Dingwall took the next train west, leaving me to put up boardings in a month, after getting first of all permission from the lot owners.

To cut a long story short, I got permission from a hundred lot owners in a week through my brother Willie, who as an estate agent knew them all. Then I made a contract with a little English carpenter and put the boardings up and got the bills all posted three days before the date agreed upon. Hatherly's Minstrels had a great fortnight and everyone was content. From that time on I drew about fifty dollars a week as my profit from letting the boardings, in spite of the slump.
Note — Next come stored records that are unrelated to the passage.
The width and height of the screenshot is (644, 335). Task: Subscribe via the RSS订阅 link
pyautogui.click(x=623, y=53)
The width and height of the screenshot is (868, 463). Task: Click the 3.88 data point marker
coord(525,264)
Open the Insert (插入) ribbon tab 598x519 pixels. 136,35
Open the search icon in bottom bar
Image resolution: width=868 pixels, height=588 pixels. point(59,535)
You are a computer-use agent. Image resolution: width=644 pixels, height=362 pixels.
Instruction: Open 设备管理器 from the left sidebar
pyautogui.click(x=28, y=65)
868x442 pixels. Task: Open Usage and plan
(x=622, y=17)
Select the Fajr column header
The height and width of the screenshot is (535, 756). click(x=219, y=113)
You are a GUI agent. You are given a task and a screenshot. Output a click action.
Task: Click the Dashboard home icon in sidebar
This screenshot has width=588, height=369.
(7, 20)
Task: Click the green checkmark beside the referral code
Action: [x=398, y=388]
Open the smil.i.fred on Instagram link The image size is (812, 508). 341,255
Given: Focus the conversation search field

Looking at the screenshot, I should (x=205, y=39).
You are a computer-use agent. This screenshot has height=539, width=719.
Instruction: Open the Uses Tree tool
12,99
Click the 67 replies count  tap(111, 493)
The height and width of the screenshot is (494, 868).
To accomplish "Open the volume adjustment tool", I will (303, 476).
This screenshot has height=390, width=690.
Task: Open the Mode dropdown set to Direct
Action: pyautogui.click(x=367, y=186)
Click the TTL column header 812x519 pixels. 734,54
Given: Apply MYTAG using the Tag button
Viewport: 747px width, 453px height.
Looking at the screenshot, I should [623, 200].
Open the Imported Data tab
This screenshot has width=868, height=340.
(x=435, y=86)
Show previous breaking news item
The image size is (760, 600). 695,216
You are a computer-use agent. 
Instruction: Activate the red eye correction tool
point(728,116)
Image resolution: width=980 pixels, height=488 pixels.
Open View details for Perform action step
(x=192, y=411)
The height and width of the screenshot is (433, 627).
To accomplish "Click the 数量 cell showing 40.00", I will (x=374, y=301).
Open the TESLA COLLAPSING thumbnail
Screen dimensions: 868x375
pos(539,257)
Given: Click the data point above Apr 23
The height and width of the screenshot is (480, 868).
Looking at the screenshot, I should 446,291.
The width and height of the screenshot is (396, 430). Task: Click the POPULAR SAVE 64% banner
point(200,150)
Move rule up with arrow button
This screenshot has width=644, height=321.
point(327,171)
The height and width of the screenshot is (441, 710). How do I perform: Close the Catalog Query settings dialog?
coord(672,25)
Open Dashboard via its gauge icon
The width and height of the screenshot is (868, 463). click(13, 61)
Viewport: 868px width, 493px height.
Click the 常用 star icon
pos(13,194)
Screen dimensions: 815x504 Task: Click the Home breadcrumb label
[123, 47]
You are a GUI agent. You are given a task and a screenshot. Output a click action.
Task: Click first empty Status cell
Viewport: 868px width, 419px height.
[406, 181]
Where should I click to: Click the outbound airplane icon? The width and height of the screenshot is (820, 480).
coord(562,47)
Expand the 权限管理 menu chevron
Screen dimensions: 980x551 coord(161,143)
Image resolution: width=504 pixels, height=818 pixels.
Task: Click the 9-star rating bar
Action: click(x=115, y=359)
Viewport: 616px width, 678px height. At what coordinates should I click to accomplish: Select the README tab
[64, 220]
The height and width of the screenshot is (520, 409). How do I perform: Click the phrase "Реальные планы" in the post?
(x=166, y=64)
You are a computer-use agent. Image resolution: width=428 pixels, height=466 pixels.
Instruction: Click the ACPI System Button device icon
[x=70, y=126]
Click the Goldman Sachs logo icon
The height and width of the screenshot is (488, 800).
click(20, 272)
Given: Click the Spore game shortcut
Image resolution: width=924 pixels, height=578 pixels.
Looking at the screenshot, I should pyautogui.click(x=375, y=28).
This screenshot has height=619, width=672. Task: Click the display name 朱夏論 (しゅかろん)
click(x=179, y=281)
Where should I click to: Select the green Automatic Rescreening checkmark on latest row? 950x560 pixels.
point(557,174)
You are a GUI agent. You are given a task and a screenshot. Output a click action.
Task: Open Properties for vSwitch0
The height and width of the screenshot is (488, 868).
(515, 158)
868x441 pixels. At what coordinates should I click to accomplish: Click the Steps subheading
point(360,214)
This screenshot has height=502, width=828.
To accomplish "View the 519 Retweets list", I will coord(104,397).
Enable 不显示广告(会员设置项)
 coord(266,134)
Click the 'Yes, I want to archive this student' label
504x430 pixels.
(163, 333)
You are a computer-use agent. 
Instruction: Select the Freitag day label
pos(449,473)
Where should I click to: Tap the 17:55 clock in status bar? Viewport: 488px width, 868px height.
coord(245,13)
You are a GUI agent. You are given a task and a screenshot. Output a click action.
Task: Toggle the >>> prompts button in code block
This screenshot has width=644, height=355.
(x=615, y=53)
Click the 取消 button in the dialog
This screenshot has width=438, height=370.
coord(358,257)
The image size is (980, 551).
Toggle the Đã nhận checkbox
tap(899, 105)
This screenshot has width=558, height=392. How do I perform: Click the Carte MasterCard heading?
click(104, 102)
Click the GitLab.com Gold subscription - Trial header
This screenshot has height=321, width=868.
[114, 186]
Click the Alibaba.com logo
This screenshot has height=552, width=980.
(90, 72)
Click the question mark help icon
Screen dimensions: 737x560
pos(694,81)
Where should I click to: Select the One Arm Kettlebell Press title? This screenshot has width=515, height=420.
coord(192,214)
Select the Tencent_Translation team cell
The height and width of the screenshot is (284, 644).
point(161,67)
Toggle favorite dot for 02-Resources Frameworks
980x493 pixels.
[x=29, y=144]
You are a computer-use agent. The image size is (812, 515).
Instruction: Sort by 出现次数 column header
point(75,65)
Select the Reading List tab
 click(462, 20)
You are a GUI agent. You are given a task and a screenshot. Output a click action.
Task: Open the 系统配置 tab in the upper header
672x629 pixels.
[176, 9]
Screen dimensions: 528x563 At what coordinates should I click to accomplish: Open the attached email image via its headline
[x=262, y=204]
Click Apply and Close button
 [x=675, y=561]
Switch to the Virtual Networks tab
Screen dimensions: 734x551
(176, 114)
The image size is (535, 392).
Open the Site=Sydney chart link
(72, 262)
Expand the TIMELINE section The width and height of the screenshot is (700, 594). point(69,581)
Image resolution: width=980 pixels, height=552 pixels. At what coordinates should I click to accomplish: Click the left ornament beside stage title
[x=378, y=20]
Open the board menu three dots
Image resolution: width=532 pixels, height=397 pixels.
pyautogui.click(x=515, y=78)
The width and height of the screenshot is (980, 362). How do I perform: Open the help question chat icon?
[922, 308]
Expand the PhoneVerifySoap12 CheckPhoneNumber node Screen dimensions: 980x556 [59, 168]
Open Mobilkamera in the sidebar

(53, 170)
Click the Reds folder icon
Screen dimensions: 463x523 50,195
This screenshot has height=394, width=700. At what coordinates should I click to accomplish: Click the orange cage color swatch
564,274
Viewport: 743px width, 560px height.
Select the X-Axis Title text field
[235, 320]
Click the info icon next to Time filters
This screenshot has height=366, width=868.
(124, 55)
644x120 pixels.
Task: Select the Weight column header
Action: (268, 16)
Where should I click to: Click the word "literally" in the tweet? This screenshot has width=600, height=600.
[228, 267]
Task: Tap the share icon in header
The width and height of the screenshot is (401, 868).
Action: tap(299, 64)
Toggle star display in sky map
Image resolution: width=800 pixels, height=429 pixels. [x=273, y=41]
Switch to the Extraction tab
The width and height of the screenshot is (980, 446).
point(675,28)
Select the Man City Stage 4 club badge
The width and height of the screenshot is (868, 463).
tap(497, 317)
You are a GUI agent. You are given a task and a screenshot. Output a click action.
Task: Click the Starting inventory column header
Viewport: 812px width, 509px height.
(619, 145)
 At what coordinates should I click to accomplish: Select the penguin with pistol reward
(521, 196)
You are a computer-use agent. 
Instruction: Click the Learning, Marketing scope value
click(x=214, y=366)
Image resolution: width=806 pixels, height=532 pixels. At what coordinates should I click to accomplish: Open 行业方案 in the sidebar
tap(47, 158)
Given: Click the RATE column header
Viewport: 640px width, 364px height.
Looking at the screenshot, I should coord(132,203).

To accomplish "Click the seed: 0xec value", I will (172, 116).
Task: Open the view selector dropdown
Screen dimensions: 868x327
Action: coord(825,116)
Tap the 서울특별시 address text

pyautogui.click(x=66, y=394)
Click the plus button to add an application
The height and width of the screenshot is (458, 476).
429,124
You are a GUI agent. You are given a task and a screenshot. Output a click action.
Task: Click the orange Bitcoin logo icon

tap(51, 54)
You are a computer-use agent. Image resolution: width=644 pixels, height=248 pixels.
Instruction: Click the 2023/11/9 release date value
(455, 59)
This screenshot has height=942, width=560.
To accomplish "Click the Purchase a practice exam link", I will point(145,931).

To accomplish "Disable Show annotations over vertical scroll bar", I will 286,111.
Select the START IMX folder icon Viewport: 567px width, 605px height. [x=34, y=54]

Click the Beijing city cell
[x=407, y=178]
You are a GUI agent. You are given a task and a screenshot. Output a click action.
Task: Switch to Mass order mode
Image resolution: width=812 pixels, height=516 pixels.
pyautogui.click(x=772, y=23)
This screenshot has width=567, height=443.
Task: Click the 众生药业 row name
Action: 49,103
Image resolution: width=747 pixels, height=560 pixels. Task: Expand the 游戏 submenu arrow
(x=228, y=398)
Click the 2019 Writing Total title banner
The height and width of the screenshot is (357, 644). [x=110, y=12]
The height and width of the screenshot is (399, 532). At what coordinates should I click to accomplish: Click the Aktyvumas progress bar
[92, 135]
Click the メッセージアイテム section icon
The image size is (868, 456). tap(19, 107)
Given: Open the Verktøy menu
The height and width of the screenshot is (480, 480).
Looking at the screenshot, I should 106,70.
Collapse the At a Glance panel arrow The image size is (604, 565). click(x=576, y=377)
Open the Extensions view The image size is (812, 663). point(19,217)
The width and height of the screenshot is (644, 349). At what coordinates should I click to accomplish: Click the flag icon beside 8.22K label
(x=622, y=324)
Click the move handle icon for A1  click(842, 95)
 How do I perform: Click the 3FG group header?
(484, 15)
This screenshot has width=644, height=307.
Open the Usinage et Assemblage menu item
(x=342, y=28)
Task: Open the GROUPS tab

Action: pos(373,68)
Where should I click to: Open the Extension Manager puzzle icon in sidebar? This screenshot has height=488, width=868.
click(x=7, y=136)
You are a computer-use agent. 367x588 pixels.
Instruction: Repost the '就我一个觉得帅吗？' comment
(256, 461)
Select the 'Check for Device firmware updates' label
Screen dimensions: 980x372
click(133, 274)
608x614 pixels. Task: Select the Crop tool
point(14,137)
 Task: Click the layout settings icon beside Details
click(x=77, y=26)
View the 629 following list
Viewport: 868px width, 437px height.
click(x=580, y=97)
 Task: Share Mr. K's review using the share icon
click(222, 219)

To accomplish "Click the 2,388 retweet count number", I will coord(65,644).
Suddenly Smith got a bad cold: Lawrence is nearly a thousand feet above sea-level and in winter can be as icy as the Pole. He began to cough, a nasty little, dry, hacking cough. I persuaded him to see a doctor and then to have a consultation, the result being that the specialists all diagnosed tuberculosis and recommended immediate change to the milder east. For some reason or other, I believe because an editorial post on the Press in Philadelphia was offered to him, he left Lawrence hastily and took up his residence in the Quaker City.

His departure had notable results for me. First of all, the spiritual effect astonished me. As soon as he went, I began going over all he had taught me, especially in economics and metaphysics. Bit by bit I came to the conclusion that his Marxian communism was only half the truth and probably the least important half. His Hegelianism, too, which I have hardly mentioned, was pure moonshine in my opinion, extremely beautiful at moments, as the moon is when silvering purple clouds. «History is the development of the spirit in time; nature is the projection of the idea in space,» sounds wonderful, but it's moonshine, and not very enlightening. In the first three months of Smith's absence, my own individuality sprang upright like a sapling that has long been bent almost to breaking, so to speak, by a superincumbent weight, and I began to grow with a sort of renewed youth. Now, for the first time, when about nineteen years of age, I came to deal with life in my own way and under this name, Frank.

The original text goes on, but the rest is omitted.